Eventually, Van Houten’s convoluted logic leads him to prolifically state “some infinities are bigger than other infinities.” He suggests this idea ought to answer Hazel’s childish questions. Deeply unsatisfied by Van Houten’s drunken gimmicks, Hazel presses further. Finally, Van Houten disavows his novel altogether. He ridicules Hazel’s belief that an author has special insight into his own characters. The chaotic scene comes to a halt when Van Houten accuses Hazel of being dependent on people's pity and a side effect of evolution. Hazel responds by smacking Van Houten’s scotch glass to the floor. As Van Houten demands to know why Hazel’s “silly questions” are so important, Augustus drags her outside. There he promises to write his own epilogue to An Imperial Affliction for Hazel. Lidewij, who has been polite through the encounter, resigns her position as Van Houten's assistant in disgust and follows the young couple outside. There she explains that Van Houten is the black sheep of a family whose wealth dates back to a 17th-century cocoa fortune. She says he wasn't always so cruel and alludes that circumstance made him a monster. Attempting to rectify the situation, Lidewij suggests they tour Anne Frank's house.
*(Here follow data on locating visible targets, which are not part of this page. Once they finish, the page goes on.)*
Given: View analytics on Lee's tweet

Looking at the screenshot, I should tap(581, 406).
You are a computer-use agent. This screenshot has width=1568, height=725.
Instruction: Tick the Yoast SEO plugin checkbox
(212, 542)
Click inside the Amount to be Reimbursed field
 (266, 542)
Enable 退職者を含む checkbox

The tour involves climbing a number of steep staircases. Hazel struggles through it, determined not to give up, though she nearly blacks out climbing the final set of steps. At the top of the house, Hazel and Augustus wonder how Otto Frank, the family’s sole survivor, carried on after his family was gone. Hazel considers Otto Frank’s not being a father anymore. They enter the next room, where a video of Otto Frank speaking in English plays. Augustus says they should team up to hunt down evil-doers around the world and protect the weak. Tales of their exploits will live on as long as the human voice, he says. Hazel looks at him, thinking it's not an appropriate place to kiss but that even Anne Frank kissed someone there. Suddenly they're kissing as Otto Frank speaks behind them, and when Hazel opens her eyes she sees a crowd of people watching them. She worries they're angry, but the crowd breaks into applause and shouts of “Bravo!” After the tour, Hazel and Augustus return to Augustus's hotel room. Hazel tells him she loves him, and they make love for the first time. It's not exactly as Hazel expected, neither as painful or as ecstatic, and they fall asleep together afterward with Hazel's head resting on Augustus's chest.